START EXCERPTED RECORDS
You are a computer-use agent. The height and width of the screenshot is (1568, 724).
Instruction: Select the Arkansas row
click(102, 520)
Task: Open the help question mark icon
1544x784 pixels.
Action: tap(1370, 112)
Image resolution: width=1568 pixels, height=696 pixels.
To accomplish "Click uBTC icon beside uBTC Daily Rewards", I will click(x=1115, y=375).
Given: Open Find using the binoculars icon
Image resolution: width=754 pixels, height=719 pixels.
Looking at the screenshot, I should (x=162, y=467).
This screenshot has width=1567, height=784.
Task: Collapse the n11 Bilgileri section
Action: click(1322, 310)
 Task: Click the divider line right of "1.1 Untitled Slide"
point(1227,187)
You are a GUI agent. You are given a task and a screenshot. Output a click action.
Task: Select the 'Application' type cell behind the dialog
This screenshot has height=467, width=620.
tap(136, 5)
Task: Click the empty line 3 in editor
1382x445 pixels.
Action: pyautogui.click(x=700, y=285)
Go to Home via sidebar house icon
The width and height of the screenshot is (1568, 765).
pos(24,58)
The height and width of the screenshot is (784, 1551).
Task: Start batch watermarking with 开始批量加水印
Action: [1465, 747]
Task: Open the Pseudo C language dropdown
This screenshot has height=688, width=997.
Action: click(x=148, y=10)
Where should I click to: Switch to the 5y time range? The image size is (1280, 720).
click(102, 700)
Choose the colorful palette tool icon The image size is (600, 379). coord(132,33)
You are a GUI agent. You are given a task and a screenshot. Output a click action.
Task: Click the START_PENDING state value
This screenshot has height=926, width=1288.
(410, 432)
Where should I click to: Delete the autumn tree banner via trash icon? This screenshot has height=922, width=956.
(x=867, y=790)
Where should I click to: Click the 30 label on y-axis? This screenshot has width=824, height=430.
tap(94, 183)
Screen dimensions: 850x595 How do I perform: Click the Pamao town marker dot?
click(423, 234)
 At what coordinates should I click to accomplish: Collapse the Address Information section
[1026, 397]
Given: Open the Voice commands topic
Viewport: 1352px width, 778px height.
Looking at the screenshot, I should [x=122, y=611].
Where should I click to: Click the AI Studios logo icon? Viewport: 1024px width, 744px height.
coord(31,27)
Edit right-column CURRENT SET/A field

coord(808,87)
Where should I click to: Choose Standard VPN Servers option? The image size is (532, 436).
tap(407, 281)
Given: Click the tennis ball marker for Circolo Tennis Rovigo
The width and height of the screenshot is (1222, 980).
END EXCERPTED RECORDS
**EXERCISE DETAILS**
Line count for the word "Open": work out how many lines of the data above include it, and reply with that number alone.

**SOLUTION TO THE PROBLEM**
4